- Document excerpt
* * * * * * *
Made the method PartitionDelay independent of the AEC state.

This CL is step towards simplifying the AEC code, making it more
modifiable and modular.

The changes should be bitexact.

BUG=webrtc:5201, webrtc:5298

Review-Url: https://codereview.webrtc.org/1936203002
Cr-Commit-Position: refs/heads/master@{#12654}
diff --git a/webrtc/modules/audio_processing/aec/aec_core.cc b/webrtc/modules/audio_processing/aec/aec_core.cc
index 02250e8..a3be9e4 100644
--- a/webrtc/modules/audio_processing/aec/aec_core.cc
+++ b/webrtc/modules/audio_processing/aec/aec_core.cc
@@ -329,7 +329,9 @@
   }
 }
 
-static int PartitionDelay(const AecCore* aec) {
+static int PartitionDelay(int num_partitions,
+                          float h_fft_buf[2]
+                                         [kExtendedNumPartitions * PART_LEN1]) {
   // Measures the energy in each filter partition and returns the partition with
   // highest energy.
* * * * * * *
- What you will do
1. In the PartitionDelay commit, what does the message say about the output of the changes?
2. List the goals for the AEC code that the PartitionDelay commit message says this change works toward.
3. Extend the PartitionDelay commit diff past its last comment line with a few more lines of code in the same style.

- Entries provided
* * * * * * *
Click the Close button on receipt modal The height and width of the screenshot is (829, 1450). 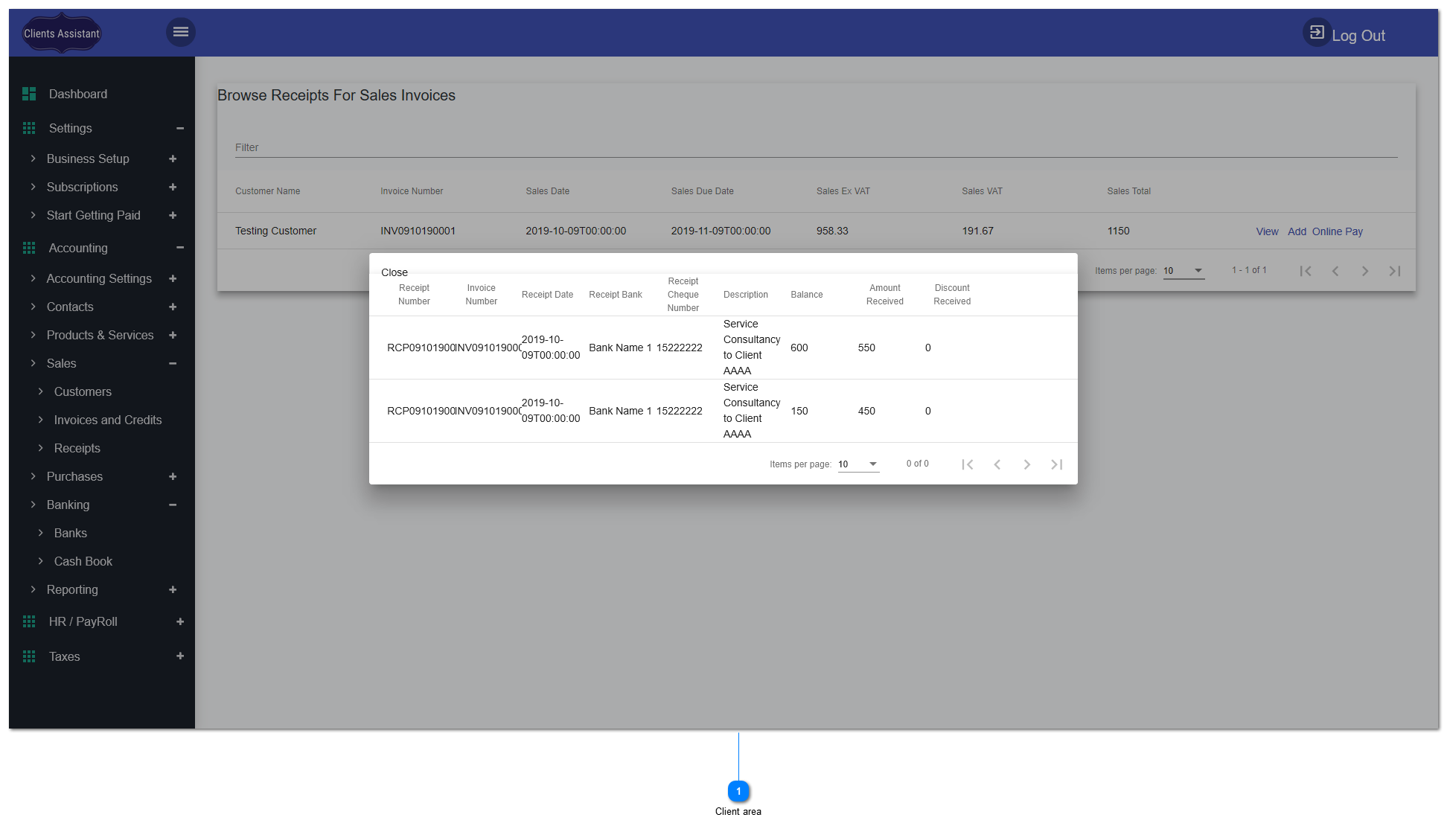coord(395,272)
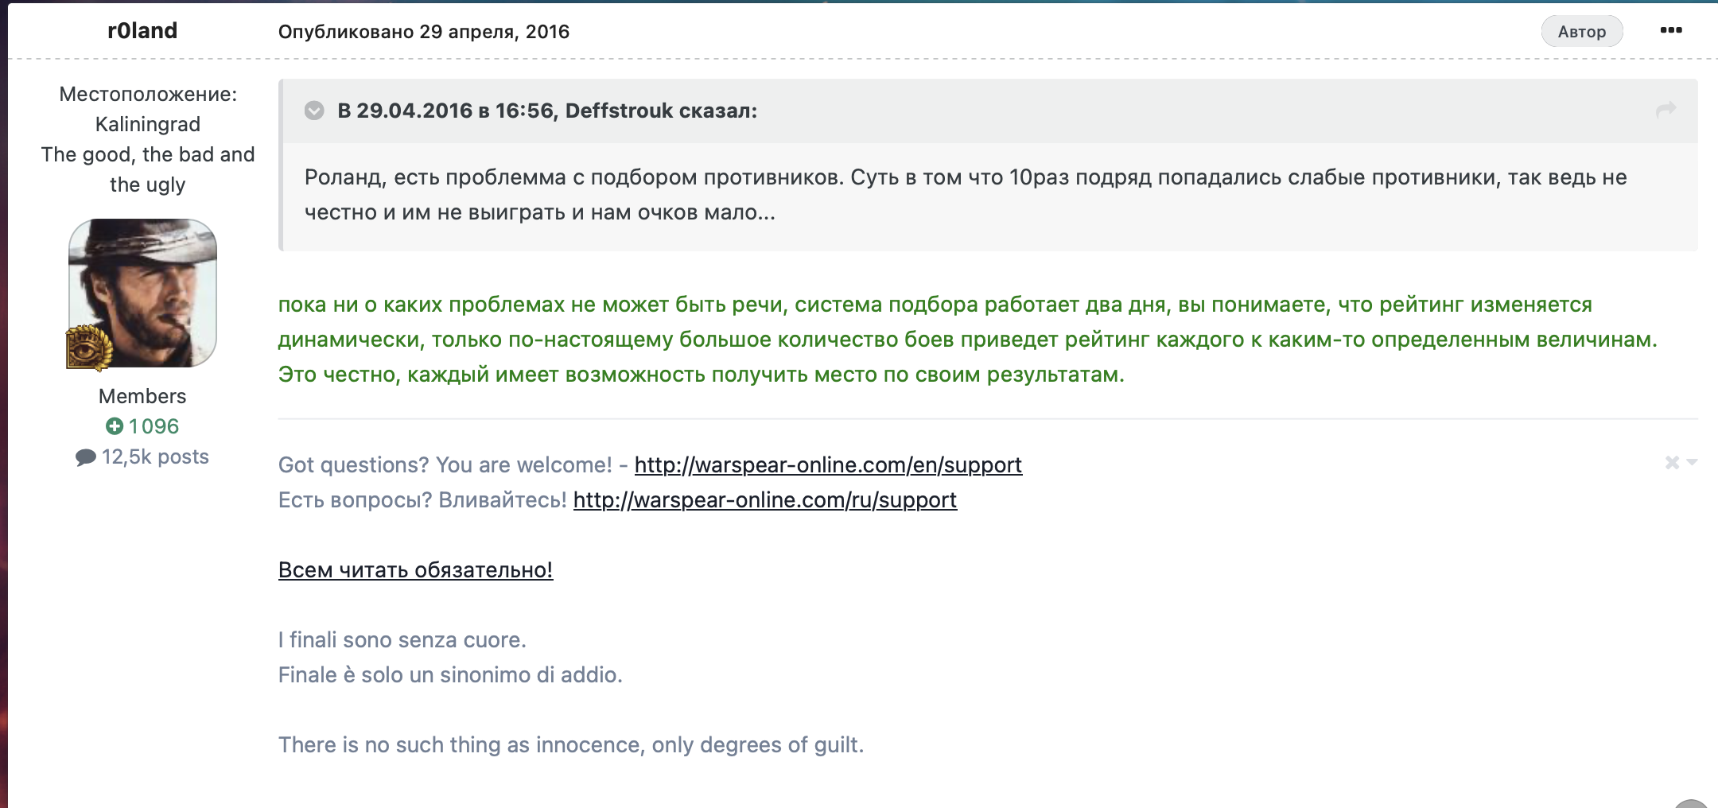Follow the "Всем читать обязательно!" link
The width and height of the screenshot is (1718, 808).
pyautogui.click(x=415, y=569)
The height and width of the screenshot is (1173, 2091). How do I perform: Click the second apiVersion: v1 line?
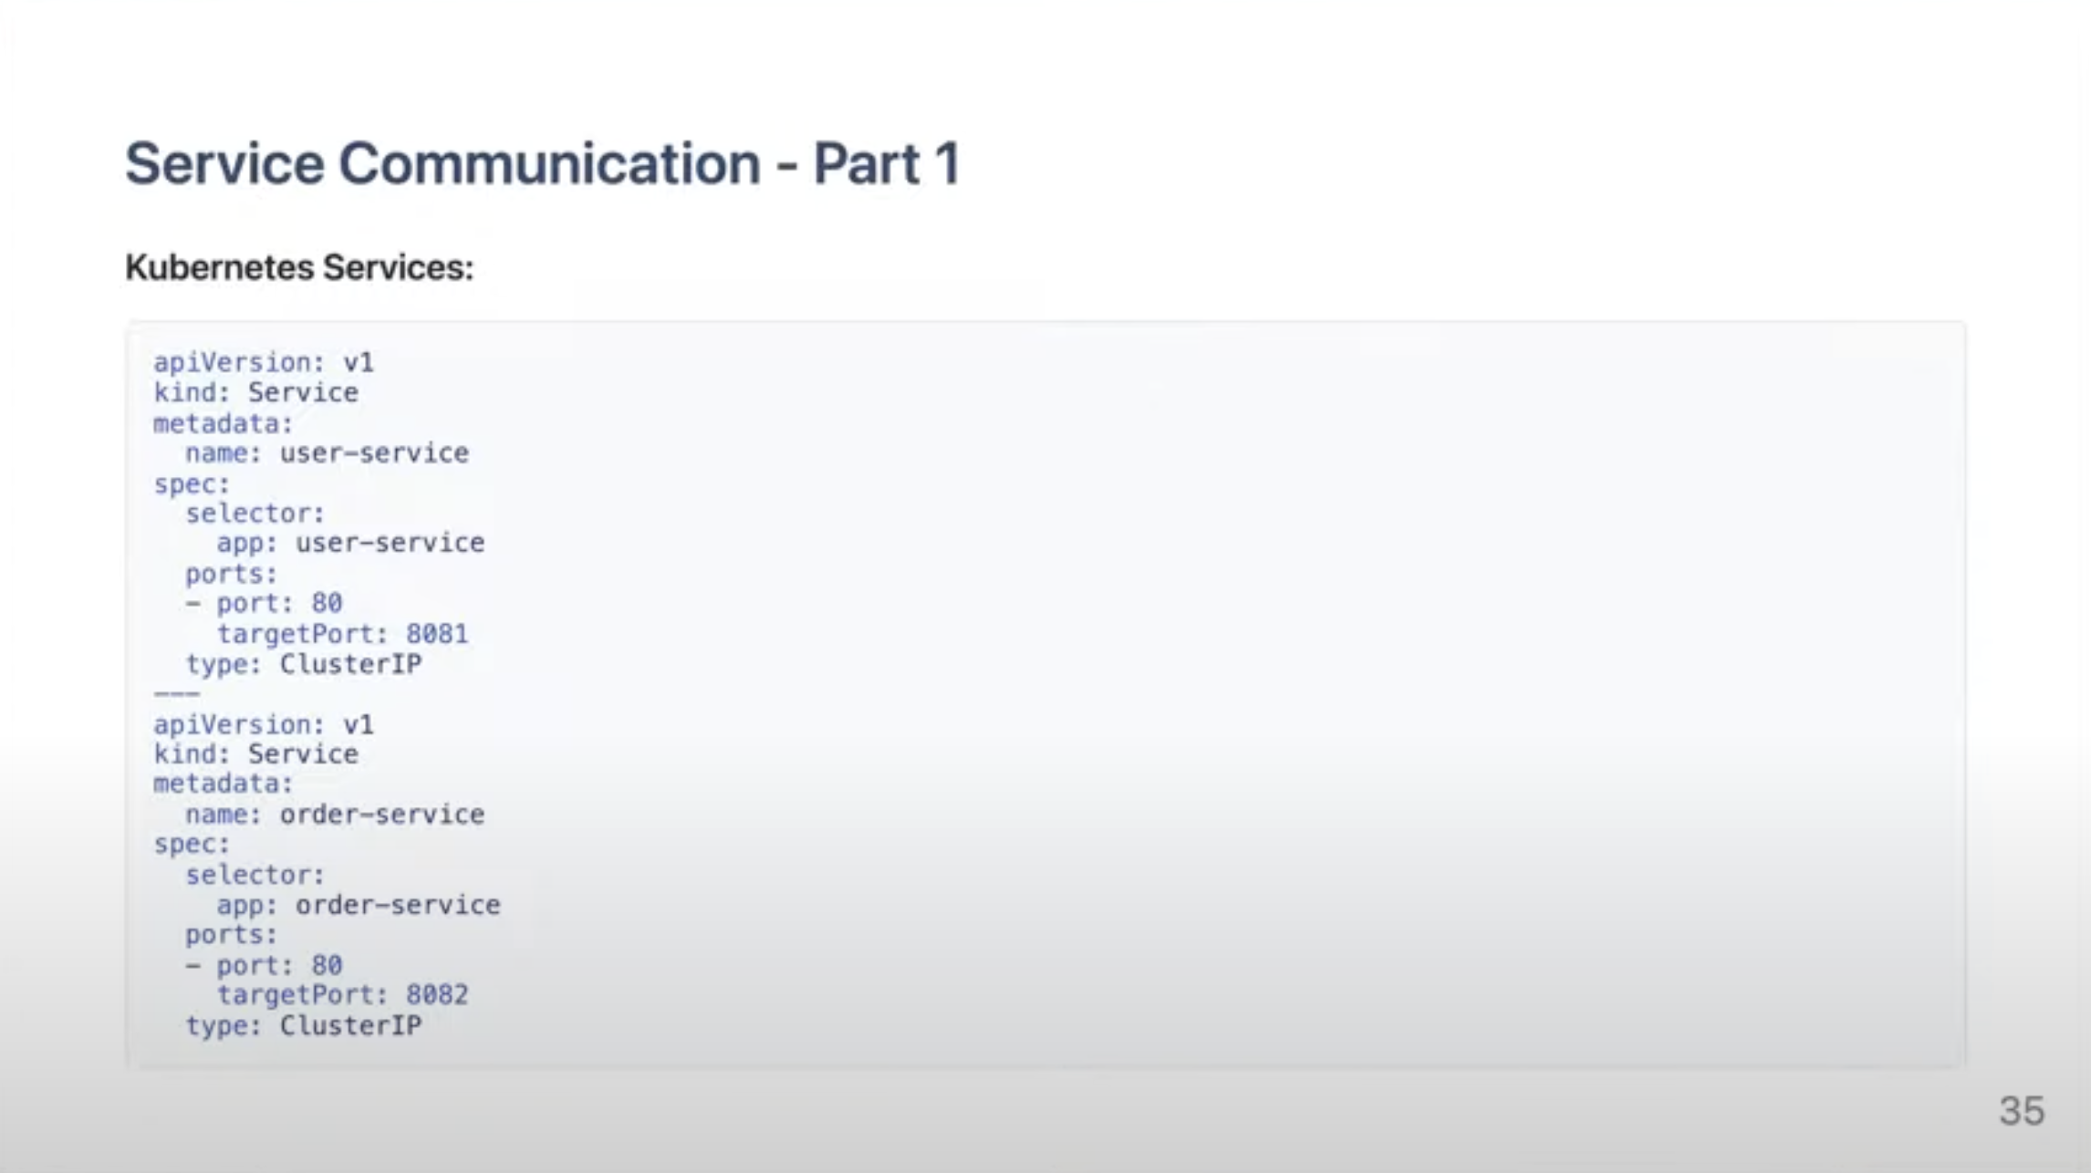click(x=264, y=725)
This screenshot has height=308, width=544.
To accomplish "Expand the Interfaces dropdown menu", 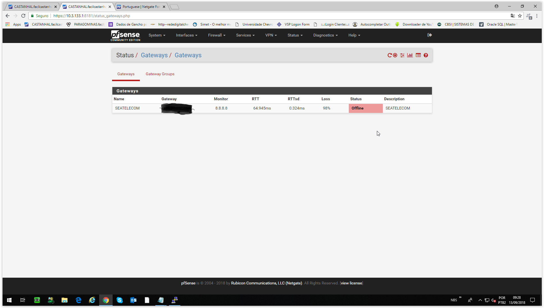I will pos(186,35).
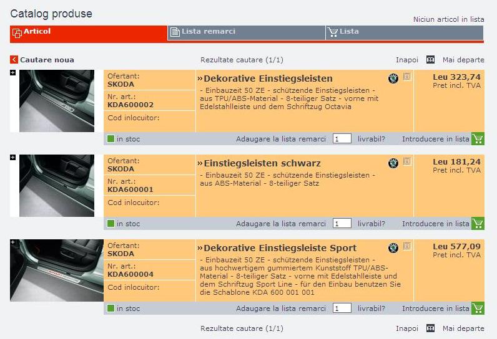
* * * * * * *
- Answers
1. The changes should be bitexact.

2. Simplifying the AEC code, making it more modifiable, and making it more modular.

3.
   // TODO(bjornv): Spread computational cost by computing one partition per
@@ -338,13 +340,13 @@
   int i;
   int delay = 0;
 
-  for (i = 0; i < aec->num_partitions; i++) {
+  for (i = 0; i < num_partitions; i++) {
     int j;
     int pos = i * PART_LEN1;
     float wfEn = 0;
     for (j = 0; j < PART_LEN1; j++) {
-      wfEn += aec->wfBuf[0][pos + j] * aec->wfBuf[0][pos + j] +
-              aec->wfBuf[1][pos + j] * aec->wfBuf[1][pos + j];
+      wfEn += h_fft_buf[0][pos + j] * h_fft_buf[0][pos + j] +
+              h_fft_buf[1][pos + j] * h_fft_buf[1][pos + j];
     }
 
     if (wfEn > wfEnMax) {
@@ -1053,7 +1055,7 @@
   aec->delayEstCtr++;
   if (aec->delayEstCtr == delayEstInterval) {
     aec->delayEstCtr = 0;
-    aec->delayIdx = WebRtcAec_PartitionDelay(aec);
+    aec->delayIdx = WebRtcAec_PartitionDelay(aec->num_partitions, aec->wfBuf);
   }
 
   // Use delayed far.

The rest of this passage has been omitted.